Mantenimento dello stato di coma per più giorni, durante i quali le condizioni del paziente dovevano essere attentamente e costantemente monitorate. Era questo infatti il passaggio più pericoloso, se il battito cardiaco del malato scendeva sotto i 35 battiti al minuto (in condizioni normali se ne hanno circa 70), il rischio era l'insorgere di una crisi epilettica con fortissime convulsioni che potevano condurre alla morte.
Dopo diversi giorni di coma, il paziente veniva lasciato riposare per un tempo che andava dall'uno ai tre giorni.
Infine il paziente, attraverso un processo di graduale diminuzione delle dosi di insulina, veniva riportato allo stato iniziale.
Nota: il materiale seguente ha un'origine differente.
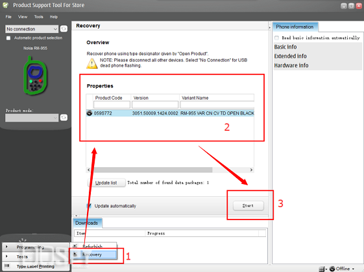Click the horizontal scrollbar in packages list
Viewport: 364px width, 272px height.
tap(170, 170)
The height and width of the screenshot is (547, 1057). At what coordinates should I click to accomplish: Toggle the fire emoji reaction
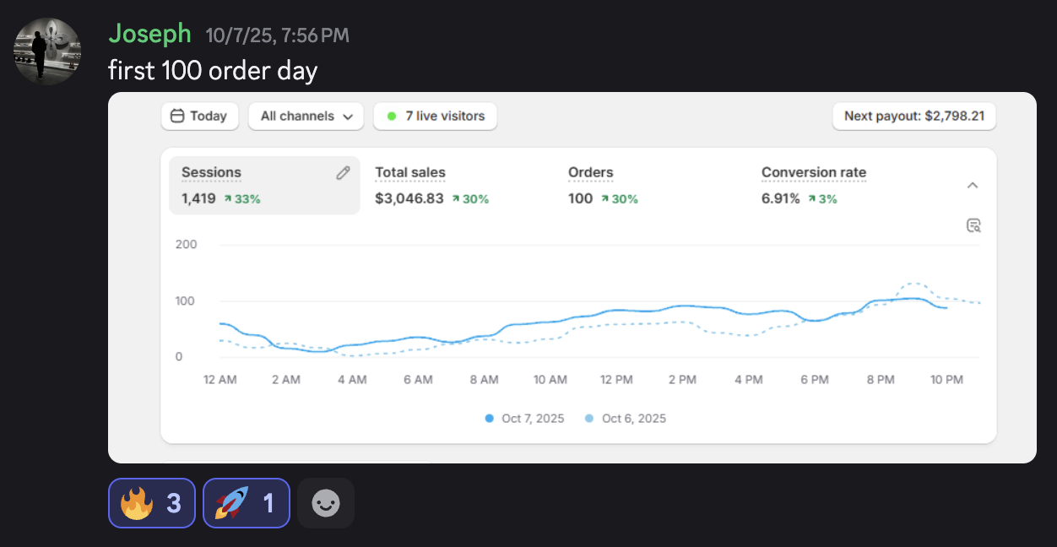(x=152, y=504)
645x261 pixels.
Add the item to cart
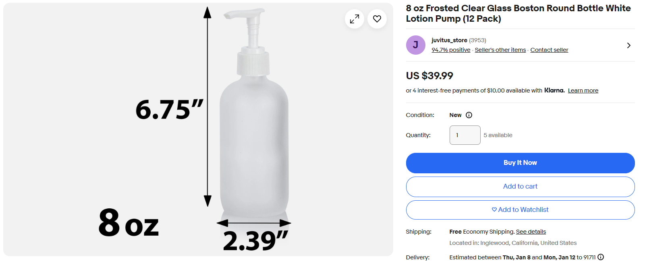coord(520,187)
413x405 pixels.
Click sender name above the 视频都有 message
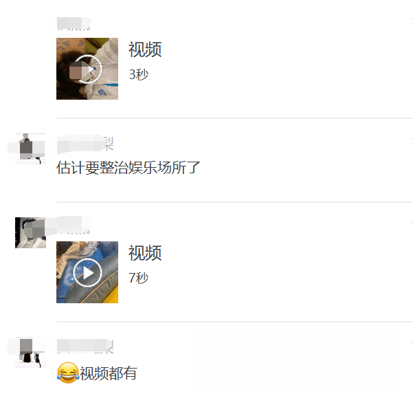point(85,347)
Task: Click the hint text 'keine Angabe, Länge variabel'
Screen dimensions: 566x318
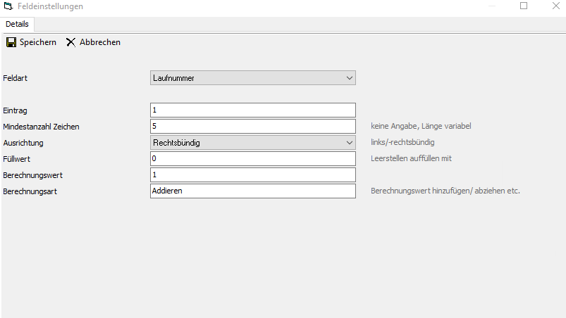Action: (x=420, y=127)
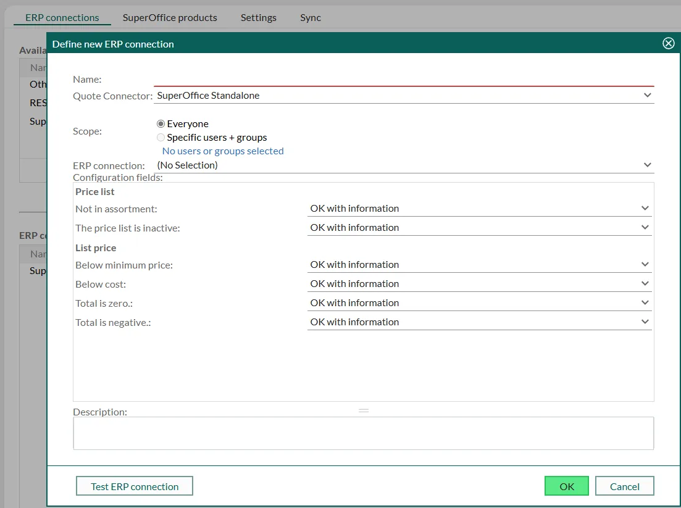
Task: Open the Settings tab
Action: [x=258, y=17]
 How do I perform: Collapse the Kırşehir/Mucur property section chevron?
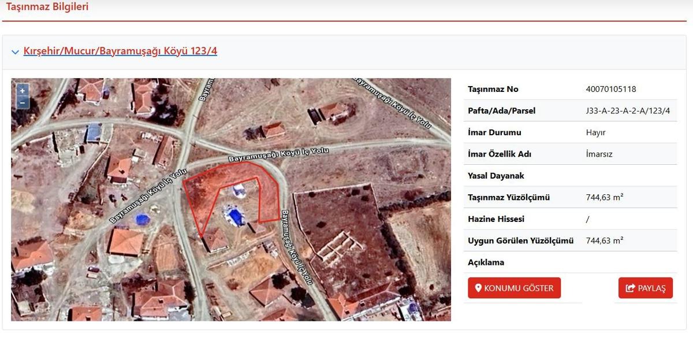tap(15, 52)
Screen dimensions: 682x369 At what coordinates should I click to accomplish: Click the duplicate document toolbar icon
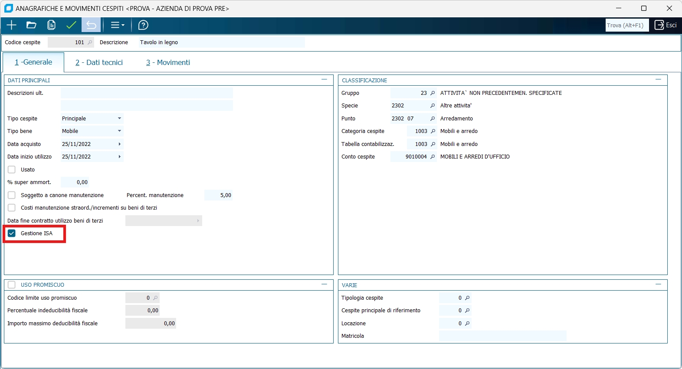click(51, 25)
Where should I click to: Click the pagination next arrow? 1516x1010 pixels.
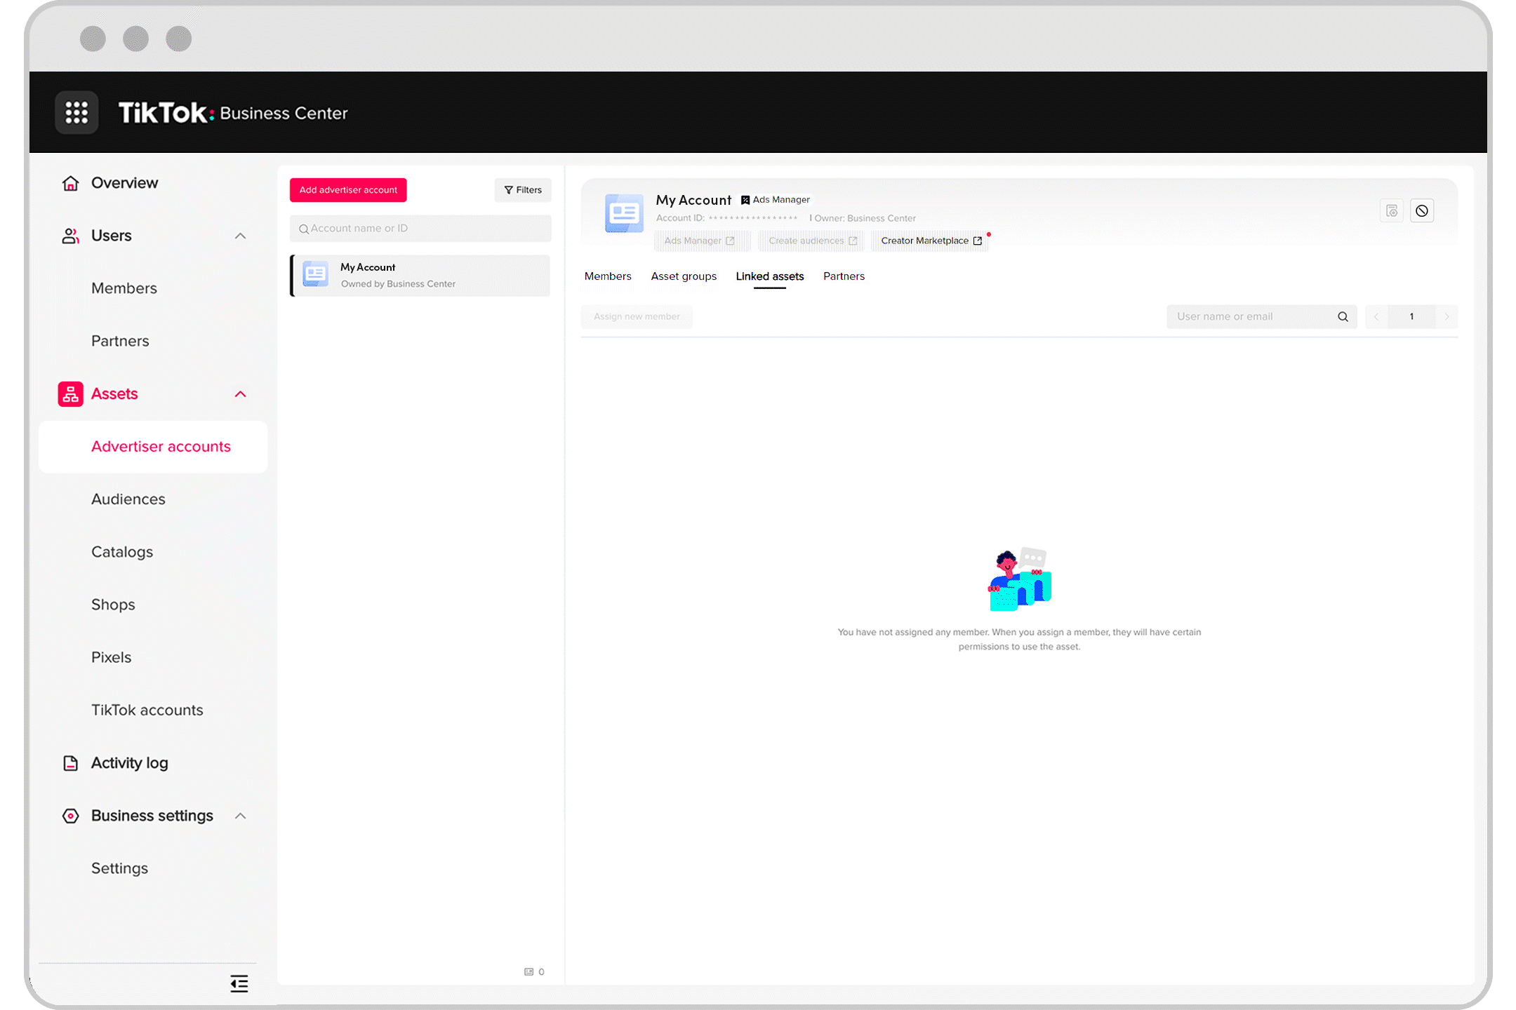pyautogui.click(x=1447, y=317)
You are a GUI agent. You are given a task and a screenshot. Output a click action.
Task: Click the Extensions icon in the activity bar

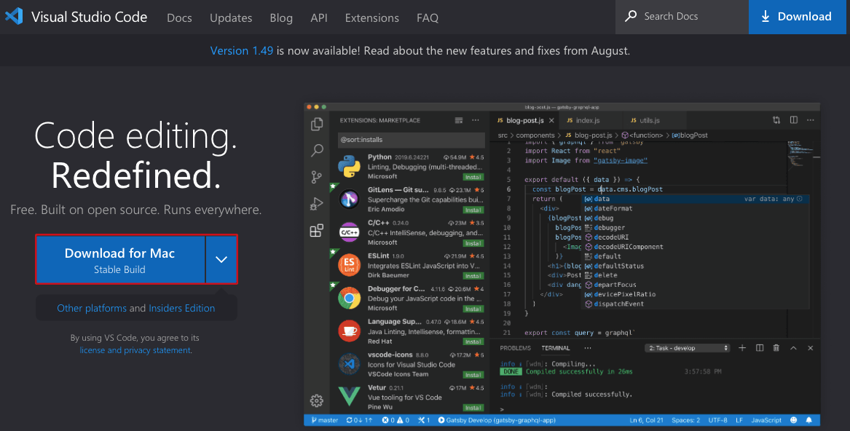(316, 230)
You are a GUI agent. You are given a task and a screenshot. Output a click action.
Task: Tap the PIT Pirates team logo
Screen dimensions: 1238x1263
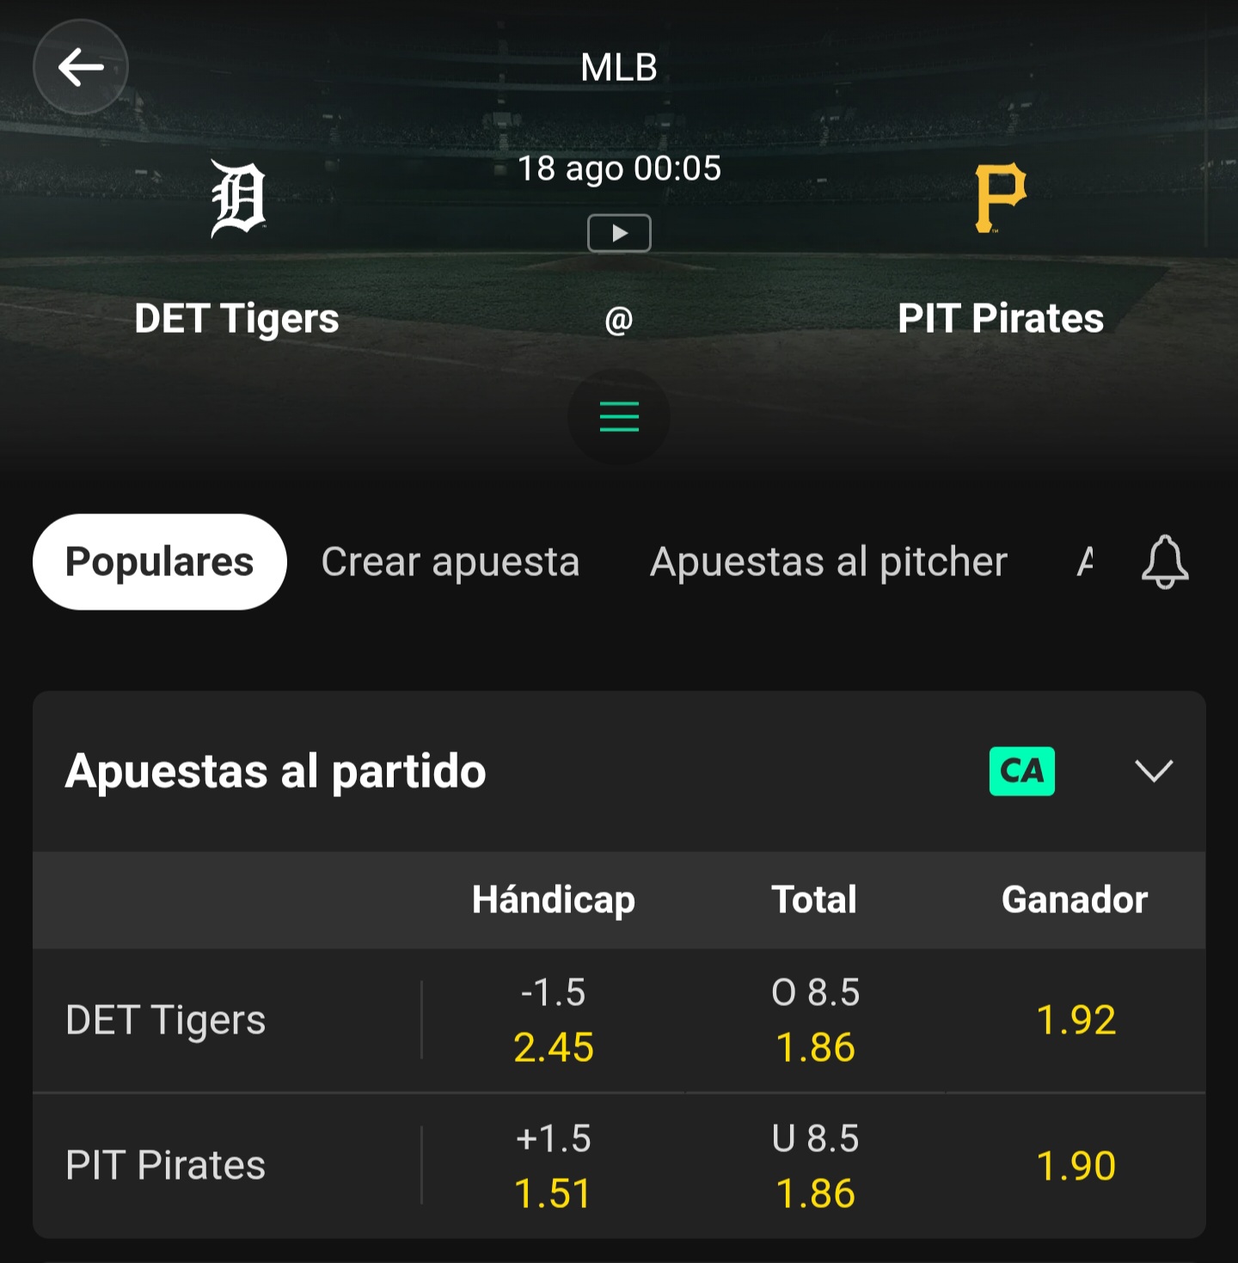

Lo stesso Sakel riassumendo il concetto fondamentale della sua terapia affermò:

« L'esito positivo del trattamento non dipende tanto dalla quantità delle dosi di insulina somministrate, quanto piuttosto dalla corretta conclusione, operata nei tempi giusti, per ogni singolo shock. Vorrei inoltre aggiungere che ero solito pensare che solamente i casi più recenti potessero mostrare una soddisfacente risposta al trattamento. Ma mi sono reso conto successivamente che in alcuni e non in tutti i casi cronici, era possibile ottenere un miglioramento più o meno grande, e questo era ben meritevole come obiettivo»

Manfred Sakel venne nominato per la prima volta al Premio Nobel in Fisiologia e Medicina nel 1938 per il lavoro svolto sul trattamento della schizofrenia con l'insulina. Successivamente ricevette altre cinque nomine fino al 1953. Di queste, in tre episodi, era presente tra gli altri candidati anche lo storico rivale Ladislas Meduna.